In a sense it is not very surprising that Washington’s beltway actors would want Idaho to stay in their stable of uniform—even if mediocre—national standards. After all, it gets them closer to their goal of centralized federal standards and control for all the country. What was disappointing, however, was the amount of misinformation packed in Petrilli’s advocacy piece.
He starts by describing those “bad old days” when “it was common for upwards of 80% of students to pass state tests, even though the National Assessment of Educational Progress [NAEP] indicated that only 20 to 40% of students in a given state were actually proficient.” He then argues that Common Core was introduced “to repair some of these problems.” But were the pre-Common Core days so bad, and did Common Core fix problems? Petrilli is curiously short on the details, so let us have a look.
In the early 2000s the fraction of students nationwide scoring “proficient” on the NAEP—actually a very high bar that a significant fraction of students in high-achieving foreign countries would fail to reach—was about 30 to 32 percent. It peaked during No Child Left Behind and before Common Core at 35 to 42 percent. Common Core was actually put into effect in the states starting after 2013, and since then the percentage of students proficient on the NAEP in reading and in math generally fell across the nation by 2 to 3 points. So much for the “improvement” that Petrilli suggests was created by Common Core.
And what about the claim that in those days “it was common for upwards of 80% of students to pass state tests”? In 2003 only eight states—16 percent of the 50—had passing rates “upwards of 80%.” Is that “common”? There has been some improvement in states setting more uniform passing bars, yet the setting of passing bars and the level of state achievement show essentially zero correlation. In 2005, those “bad old days” before Common Core, the correlation coefficient between state achievement and passing-bar rigor was lower than 3 percent in the best case, effectively showing no relationship between the two. It may be also worthwhile to point out that in Idaho’s Smarter-Balanced Common Core test, “proficiency” is set smack in the middle of NAEP’s “basic” level, rather than at the NAEP “proficient” level Petrilli was talking about. All this speaks to the mediocrity of Common Core standards and the confusion Petrilli sows.

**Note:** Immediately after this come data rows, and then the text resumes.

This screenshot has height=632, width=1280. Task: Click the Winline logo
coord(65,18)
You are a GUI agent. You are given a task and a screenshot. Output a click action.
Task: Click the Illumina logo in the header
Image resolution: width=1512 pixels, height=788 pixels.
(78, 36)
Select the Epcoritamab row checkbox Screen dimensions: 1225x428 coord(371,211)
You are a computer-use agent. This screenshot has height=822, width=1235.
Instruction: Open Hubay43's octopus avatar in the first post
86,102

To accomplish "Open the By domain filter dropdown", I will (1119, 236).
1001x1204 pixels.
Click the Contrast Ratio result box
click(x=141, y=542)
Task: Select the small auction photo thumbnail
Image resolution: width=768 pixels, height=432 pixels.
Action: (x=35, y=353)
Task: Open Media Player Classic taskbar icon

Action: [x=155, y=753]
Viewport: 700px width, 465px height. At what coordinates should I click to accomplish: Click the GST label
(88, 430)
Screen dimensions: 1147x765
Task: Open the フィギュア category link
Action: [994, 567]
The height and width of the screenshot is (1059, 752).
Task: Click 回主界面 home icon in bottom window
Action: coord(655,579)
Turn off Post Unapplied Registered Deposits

Petrilli then sings the praises of Common Core—for the promotion of which his institute has accepted millions of dollars from the Bill & Melinda Gates Foundation since 2010—but without telling the readers that those standards came under scathing critique by many content-area experts for their mediocrity and omissions of important content. In fact, even Massachusetts, the former educational leader among states, experienced a drop in student achievement since it put Common Core into effect. Petrilli neglects to mention that his criticism of the new Florida B.E.S.T standards is based on a review by hand-picked Common Core promoters. Yet a review of those standards by others found them to be “the strongest standard in ELA currently in use in the United States” and standards that “can stand as a new model for the country.”
Idaho educational achievement may look good to some, but this is fool’s gold. This illusion may be comforting, but it is wrong. When one disaggregates Idaho’s achievement by race, it turns out that the state is not doing that well for either its white or minority students—in both cases Idaho students score significantly below the national averages. Idaho will be wise to throw off its shackles of educational mediocrity imposed from Washington through Common Core and chart its path forward following the lead of states like Florida.